* _YOUR TASK_
The answer must be the full listing, reproduced word for word.

* _GIVEN DATA_
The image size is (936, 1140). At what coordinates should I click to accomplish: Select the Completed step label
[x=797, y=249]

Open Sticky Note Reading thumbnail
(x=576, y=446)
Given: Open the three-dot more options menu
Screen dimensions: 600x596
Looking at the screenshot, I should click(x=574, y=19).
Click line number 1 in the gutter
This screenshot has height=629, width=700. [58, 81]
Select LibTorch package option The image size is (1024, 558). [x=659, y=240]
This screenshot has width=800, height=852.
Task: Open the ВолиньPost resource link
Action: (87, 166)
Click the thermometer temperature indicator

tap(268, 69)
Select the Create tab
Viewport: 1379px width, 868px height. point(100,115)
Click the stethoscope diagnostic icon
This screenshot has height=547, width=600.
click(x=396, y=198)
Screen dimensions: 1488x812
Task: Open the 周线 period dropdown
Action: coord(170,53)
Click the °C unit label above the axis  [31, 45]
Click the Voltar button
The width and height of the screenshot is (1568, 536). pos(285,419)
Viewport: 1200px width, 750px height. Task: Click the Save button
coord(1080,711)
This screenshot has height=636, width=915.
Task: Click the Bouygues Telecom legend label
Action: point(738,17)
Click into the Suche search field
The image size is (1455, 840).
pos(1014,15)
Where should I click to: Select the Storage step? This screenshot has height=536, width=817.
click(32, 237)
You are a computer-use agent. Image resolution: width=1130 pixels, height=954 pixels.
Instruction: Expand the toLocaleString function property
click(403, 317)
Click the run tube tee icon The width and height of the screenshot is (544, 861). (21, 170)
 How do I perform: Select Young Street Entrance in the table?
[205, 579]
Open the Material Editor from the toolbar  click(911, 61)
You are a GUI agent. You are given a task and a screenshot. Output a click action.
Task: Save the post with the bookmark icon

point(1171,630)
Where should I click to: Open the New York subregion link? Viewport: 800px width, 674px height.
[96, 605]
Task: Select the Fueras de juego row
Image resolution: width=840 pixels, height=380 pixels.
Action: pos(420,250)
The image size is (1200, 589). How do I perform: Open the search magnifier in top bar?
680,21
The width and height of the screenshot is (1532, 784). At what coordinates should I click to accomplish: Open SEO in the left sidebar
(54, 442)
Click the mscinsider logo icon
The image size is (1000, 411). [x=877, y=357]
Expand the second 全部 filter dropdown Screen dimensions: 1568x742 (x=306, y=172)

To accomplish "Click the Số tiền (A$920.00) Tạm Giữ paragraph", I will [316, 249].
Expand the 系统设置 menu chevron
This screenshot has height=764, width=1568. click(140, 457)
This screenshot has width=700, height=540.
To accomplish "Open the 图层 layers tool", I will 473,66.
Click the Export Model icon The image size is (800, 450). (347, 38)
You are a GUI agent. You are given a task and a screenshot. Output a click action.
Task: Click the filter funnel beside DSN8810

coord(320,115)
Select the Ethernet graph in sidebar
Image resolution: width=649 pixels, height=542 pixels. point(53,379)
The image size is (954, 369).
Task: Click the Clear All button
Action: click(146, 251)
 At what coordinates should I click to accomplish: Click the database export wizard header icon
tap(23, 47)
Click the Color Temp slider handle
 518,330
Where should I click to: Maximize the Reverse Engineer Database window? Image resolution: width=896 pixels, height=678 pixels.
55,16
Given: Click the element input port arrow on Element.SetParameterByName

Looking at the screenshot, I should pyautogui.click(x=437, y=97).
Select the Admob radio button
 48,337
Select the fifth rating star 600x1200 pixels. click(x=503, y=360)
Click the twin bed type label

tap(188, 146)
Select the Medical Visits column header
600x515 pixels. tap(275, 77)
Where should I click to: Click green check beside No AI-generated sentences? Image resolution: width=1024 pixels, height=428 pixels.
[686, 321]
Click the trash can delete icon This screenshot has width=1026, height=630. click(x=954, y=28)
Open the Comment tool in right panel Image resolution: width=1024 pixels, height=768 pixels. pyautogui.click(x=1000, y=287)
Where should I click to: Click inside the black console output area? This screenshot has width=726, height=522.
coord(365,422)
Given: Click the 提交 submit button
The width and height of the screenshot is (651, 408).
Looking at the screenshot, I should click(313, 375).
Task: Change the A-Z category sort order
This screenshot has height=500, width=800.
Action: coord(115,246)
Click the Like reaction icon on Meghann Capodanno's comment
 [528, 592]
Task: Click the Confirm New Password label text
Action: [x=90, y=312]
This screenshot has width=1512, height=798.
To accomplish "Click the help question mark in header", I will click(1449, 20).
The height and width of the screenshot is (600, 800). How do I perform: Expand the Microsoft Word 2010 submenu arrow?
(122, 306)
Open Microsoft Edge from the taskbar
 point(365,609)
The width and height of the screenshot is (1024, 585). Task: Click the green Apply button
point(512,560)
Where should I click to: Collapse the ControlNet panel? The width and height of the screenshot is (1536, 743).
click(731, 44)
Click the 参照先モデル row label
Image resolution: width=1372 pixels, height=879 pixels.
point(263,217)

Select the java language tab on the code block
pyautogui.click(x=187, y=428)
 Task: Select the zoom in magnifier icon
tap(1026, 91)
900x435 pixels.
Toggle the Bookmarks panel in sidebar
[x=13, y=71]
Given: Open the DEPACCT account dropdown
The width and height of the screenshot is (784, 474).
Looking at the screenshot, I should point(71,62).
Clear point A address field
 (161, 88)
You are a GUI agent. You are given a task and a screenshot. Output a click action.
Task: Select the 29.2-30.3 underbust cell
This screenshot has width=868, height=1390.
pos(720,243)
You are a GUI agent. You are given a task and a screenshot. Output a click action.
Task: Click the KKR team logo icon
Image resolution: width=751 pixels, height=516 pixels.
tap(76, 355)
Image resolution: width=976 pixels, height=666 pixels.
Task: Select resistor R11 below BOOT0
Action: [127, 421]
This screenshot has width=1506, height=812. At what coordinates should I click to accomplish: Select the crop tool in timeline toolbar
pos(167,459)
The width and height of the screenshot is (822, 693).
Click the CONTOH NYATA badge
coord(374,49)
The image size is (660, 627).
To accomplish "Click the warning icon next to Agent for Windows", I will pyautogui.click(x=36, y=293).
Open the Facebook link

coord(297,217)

* _YOUR RESPONSE_
The image size is (936, 1140). At what coordinates should I click to accomplish: Select the Completed step label
[x=797, y=249]

Open Sticky Note Reading thumbnail
(x=576, y=446)
Given: Open the three-dot more options menu
Screen dimensions: 600x596
Looking at the screenshot, I should click(x=574, y=19).
Click line number 1 in the gutter
This screenshot has height=629, width=700. [58, 81]
Select LibTorch package option The image size is (1024, 558). [x=659, y=240]
This screenshot has width=800, height=852.
Task: Open the ВолиньPost resource link
Action: (87, 166)
Click the thermometer temperature indicator

tap(268, 69)
Select the Create tab
Viewport: 1379px width, 868px height. point(100,115)
Click the stethoscope diagnostic icon
This screenshot has height=547, width=600.
click(x=396, y=198)
Screen dimensions: 1488x812
Task: Open the 周线 period dropdown
Action: coord(170,53)
Click the °C unit label above the axis  [31, 45]
Click the Voltar button
The width and height of the screenshot is (1568, 536). pos(285,419)
Viewport: 1200px width, 750px height. Task: Click the Save button
coord(1080,711)
This screenshot has height=636, width=915.
Task: Click the Bouygues Telecom legend label
Action: point(738,17)
Click into the Suche search field
The image size is (1455, 840).
pos(1014,15)
Where should I click to: Select the Storage step? This screenshot has height=536, width=817.
click(32, 237)
You are a computer-use agent. Image resolution: width=1130 pixels, height=954 pixels.
Instruction: Expand the toLocaleString function property
click(403, 317)
Click the run tube tee icon The width and height of the screenshot is (544, 861). (21, 170)
 How do I perform: Select Young Street Entrance in the table?
[205, 579]
Open the Material Editor from the toolbar  click(911, 61)
You are a GUI agent. You are given a task and a screenshot. Output a click action.
Task: Save the post with the bookmark icon

point(1171,630)
Where should I click to: Open the New York subregion link? Viewport: 800px width, 674px height.
[96, 605]
Task: Select the Fueras de juego row
Image resolution: width=840 pixels, height=380 pixels.
Action: pos(420,250)
The image size is (1200, 589). How do I perform: Open the search magnifier in top bar?
680,21
The width and height of the screenshot is (1532, 784). At what coordinates should I click to accomplish: Open SEO in the left sidebar
(54, 442)
Click the mscinsider logo icon
The image size is (1000, 411). [x=877, y=357]
Expand the second 全部 filter dropdown Screen dimensions: 1568x742 (x=306, y=172)

To accomplish "Click the Số tiền (A$920.00) Tạm Giữ paragraph", I will [316, 249].
Expand the 系统设置 menu chevron
This screenshot has height=764, width=1568. click(140, 457)
This screenshot has width=700, height=540.
To accomplish "Open the 图层 layers tool", I will 473,66.
Click the Export Model icon The image size is (800, 450). (347, 38)
You are a GUI agent. You are given a task and a screenshot. Output a click action.
Task: Click the filter funnel beside DSN8810

coord(320,115)
Select the Ethernet graph in sidebar
Image resolution: width=649 pixels, height=542 pixels. point(53,379)
The image size is (954, 369).
Task: Click the Clear All button
Action: click(146, 251)
 At what coordinates should I click to accomplish: Click the database export wizard header icon
tap(23, 47)
Click the Color Temp slider handle
 518,330
Where should I click to: Maximize the Reverse Engineer Database window? Image resolution: width=896 pixels, height=678 pixels.
55,16
Given: Click the element input port arrow on Element.SetParameterByName

Looking at the screenshot, I should pyautogui.click(x=437, y=97).
Select the Admob radio button
 48,337
Select the fifth rating star 600x1200 pixels. click(x=503, y=360)
Click the twin bed type label

tap(188, 146)
Select the Medical Visits column header
600x515 pixels. tap(275, 77)
Where should I click to: Click green check beside No AI-generated sentences? Image resolution: width=1024 pixels, height=428 pixels.
[686, 321]
Click the trash can delete icon This screenshot has width=1026, height=630. click(x=954, y=28)
Open the Comment tool in right panel Image resolution: width=1024 pixels, height=768 pixels. pyautogui.click(x=1000, y=287)
Where should I click to: Click inside the black console output area? This screenshot has width=726, height=522.
coord(365,422)
Given: Click the 提交 submit button
The width and height of the screenshot is (651, 408).
Looking at the screenshot, I should click(313, 375).
Task: Change the A-Z category sort order
This screenshot has height=500, width=800.
Action: coord(115,246)
Click the Like reaction icon on Meghann Capodanno's comment
 [528, 592]
Task: Click the Confirm New Password label text
Action: [x=90, y=312]
This screenshot has width=1512, height=798.
To accomplish "Click the help question mark in header", I will click(1449, 20).
The height and width of the screenshot is (600, 800). How do I perform: Expand the Microsoft Word 2010 submenu arrow?
(122, 306)
Open Microsoft Edge from the taskbar
 point(365,609)
The width and height of the screenshot is (1024, 585). Task: Click the green Apply button
point(512,560)
Where should I click to: Collapse the ControlNet panel? The width and height of the screenshot is (1536, 743).
click(731, 44)
Click the 参照先モデル row label
Image resolution: width=1372 pixels, height=879 pixels.
point(263,217)

Select the java language tab on the code block
pyautogui.click(x=187, y=428)
 Task: Select the zoom in magnifier icon
tap(1026, 91)
900x435 pixels.
Toggle the Bookmarks panel in sidebar
[x=13, y=71]
Given: Open the DEPACCT account dropdown
The width and height of the screenshot is (784, 474).
Looking at the screenshot, I should point(71,62).
Clear point A address field
 (161, 88)
You are a GUI agent. You are given a task and a screenshot. Output a click action.
Task: Select the 29.2-30.3 underbust cell
This screenshot has width=868, height=1390.
pos(720,243)
You are a GUI agent. You are given a task and a screenshot. Output a click action.
Task: Click the KKR team logo icon
Image resolution: width=751 pixels, height=516 pixels.
tap(76, 355)
Image resolution: width=976 pixels, height=666 pixels.
Task: Select resistor R11 below BOOT0
Action: [127, 421]
This screenshot has width=1506, height=812. At what coordinates should I click to accomplish: Select the crop tool in timeline toolbar
pos(167,459)
The width and height of the screenshot is (822, 693).
Click the CONTOH NYATA badge
coord(374,49)
The image size is (660, 627).
To accomplish "Click the warning icon next to Agent for Windows", I will pyautogui.click(x=36, y=293).
Open the Facebook link

coord(297,217)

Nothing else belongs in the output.